Problem description.
Answer these questions from the text on liver transplantation for CHC below.
1. What were the 10-year TR and OS rates among the 17 recipients with very early-stage CHC?
2. Which serum tumor markers does the text name as possible diagnostic clues?
3. What strength of the study does the text identify?

At our institution, CHC is currently not considered a standard indication for either primary or salvage LT, primarily due to its aggressive tumor biology and high post-transplant recurrence rates. As a result, most CHC cases were diagnosed incidentally in explanted livers after LT. Only 1 patient in this cohort underwent salvage LT for recurrent CHC; however, the patient died due to progressive multifocal TR [32]. The 10-year all-type TR and overall OS rates were 42.7% and 51.3%, respectively, with all patients experiencing recurrence dying within 4 years of onset. These findings highlight the need to re-evaluate and clearly define the indications for LT in patients with CHC, rather than universally regarding it as a contraindication.

Typically, ICC is more aggressive than CHC, and has long been considered a contraindication for LT. Nevertheless, several multicenter studies reported encouraging post-transplant outcomes for patients with very early-stage ICC, suggesting that LT may be a viable option, under strict selection criteria, for selected cirrhotic patients with presumed very early-stage ICC [33,34]. A similar approach may be extended to CHC. In the present study, among 17 recipients with very early-stage CHC, defined as a solitary lesion ≤2 cm without concurrent HCC (AJCC 8th edition stage IA), the 10-year TR and OS rates were 17.6% and 82.4%, respectively. These favorable long-term outcomes support the consideration of LT in patients with cirrhosis and suspected very early-stage CHC [22].

Accurate pretransplant diagnosis of CHC remains challenging. Because of its rarity, limited information is available regarding risk factors and imaging characteristics. CHC often shares radiologic features with HCC and ICC, making differentiation difficult. Classic imaging findings such as characteristic enhancement patterns or biliary ductal dilatation are not observed consistently. While serum tumor markers like AFP, PIVKA-II, and CA 19-9 can provide diagnostic clues, particularly when discordant or markedly elevated, they are not definitive. Given the critical role of imaging in LT candidacy, heightened awareness of CHC among radiologists and clinicians is essential for appropriate decision-making [35]. In cases where CHC is suspected, percutaneous liver biopsy should be considered for patients on the LT waiting list, particularly since cases with large CHC or ICC lesions are typically excluded from LT due to their high recurrence risk and poor outcomes. Conversely, and as suggested earlier, LT may be cautiously considered for cirrhotic patients with presumed very early-stage CHC or ICC.

This study is subject to several limitations. It is a retrospective analysis from a single institution located in an HBV-endemic area and involved a relatively small patient cohort, which may limit the generalizability of the findings. As with all studies of this nature, inherent biases and confounding factors cannot be entirely excluded. To more accurately delineate the clinicopathological characteristics and long-term outcomes following LT, broader multicenter and geographically diverse studies are needed. Nonetheless, a notable strength of this study is the comprehensive follow-up, with complete survival data available for all included patients.

Conclusions

CHC is often identified incidentally in explanted livers, often from patients with a history of HCC treatment, with over one-third exhibiting concurrent viable HCC. Post-transplant outcomes for CHC patients are generally unfavorable because of the high risk of TR, except in those with very early-stage disease. Given that the majority of recurrences occur within the first 5 years after transplantation, intensive surveillance is crucial during this high-risk period. Importantly, patients with very early-stage CHC may be considered appropriate candidates for LT.

Material shown.
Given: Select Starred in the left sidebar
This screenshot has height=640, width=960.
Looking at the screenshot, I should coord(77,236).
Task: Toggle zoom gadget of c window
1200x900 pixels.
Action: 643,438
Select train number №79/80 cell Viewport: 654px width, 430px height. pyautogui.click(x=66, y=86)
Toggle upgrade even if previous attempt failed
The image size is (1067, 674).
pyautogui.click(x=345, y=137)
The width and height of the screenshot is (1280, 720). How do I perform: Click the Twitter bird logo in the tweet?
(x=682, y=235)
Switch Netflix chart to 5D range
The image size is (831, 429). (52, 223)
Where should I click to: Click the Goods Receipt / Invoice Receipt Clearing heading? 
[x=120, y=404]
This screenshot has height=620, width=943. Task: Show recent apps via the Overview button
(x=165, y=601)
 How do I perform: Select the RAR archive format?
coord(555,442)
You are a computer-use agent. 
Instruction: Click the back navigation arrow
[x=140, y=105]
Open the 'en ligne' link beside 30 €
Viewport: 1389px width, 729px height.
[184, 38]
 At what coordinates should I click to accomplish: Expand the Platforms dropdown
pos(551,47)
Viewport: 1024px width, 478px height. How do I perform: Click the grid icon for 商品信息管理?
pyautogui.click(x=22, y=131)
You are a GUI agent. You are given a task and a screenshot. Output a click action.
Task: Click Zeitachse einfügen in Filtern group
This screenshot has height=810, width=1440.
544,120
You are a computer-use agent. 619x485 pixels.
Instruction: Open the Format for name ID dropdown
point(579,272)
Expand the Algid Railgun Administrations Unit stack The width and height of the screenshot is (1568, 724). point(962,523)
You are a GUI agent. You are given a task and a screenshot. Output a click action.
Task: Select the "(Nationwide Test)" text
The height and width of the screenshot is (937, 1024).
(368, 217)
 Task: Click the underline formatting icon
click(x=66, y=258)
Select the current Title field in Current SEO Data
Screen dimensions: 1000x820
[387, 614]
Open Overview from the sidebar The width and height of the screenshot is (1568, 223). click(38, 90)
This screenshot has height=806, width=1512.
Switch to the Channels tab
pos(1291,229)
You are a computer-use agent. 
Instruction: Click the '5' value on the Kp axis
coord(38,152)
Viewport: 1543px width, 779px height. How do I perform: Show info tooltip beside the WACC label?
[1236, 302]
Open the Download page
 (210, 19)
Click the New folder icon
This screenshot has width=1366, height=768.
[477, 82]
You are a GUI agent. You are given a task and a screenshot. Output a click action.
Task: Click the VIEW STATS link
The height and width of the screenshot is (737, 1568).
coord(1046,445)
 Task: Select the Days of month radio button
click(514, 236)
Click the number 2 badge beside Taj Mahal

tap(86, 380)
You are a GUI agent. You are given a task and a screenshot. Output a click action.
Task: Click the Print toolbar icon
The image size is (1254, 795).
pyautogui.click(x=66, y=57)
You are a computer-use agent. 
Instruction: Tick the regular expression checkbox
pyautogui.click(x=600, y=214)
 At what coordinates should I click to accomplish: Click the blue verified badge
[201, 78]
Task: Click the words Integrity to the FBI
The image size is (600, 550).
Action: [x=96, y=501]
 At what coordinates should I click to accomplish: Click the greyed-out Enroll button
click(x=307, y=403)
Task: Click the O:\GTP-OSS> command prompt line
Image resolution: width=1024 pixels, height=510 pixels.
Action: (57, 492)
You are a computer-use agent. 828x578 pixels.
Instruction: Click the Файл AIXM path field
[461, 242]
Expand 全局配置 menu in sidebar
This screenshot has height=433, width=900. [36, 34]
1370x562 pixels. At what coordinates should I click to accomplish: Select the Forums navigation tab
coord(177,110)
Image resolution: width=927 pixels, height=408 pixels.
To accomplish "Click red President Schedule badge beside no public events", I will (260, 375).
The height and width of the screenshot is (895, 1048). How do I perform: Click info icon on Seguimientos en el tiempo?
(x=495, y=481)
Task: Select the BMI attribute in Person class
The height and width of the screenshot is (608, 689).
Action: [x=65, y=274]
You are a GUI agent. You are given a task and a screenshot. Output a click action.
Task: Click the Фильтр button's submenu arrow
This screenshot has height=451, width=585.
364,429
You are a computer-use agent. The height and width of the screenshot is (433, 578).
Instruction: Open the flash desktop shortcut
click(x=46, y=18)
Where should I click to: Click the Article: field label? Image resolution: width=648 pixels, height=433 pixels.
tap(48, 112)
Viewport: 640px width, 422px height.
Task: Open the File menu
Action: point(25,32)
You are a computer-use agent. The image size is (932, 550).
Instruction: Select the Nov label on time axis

Task answer.
1. The 10-year TR rate was 17.6% and the OS rate was 82.4%.
2. AFP, PIVKA-II, and CA 19-9.
3. Its comprehensive follow-up, with complete survival data available for all included patients.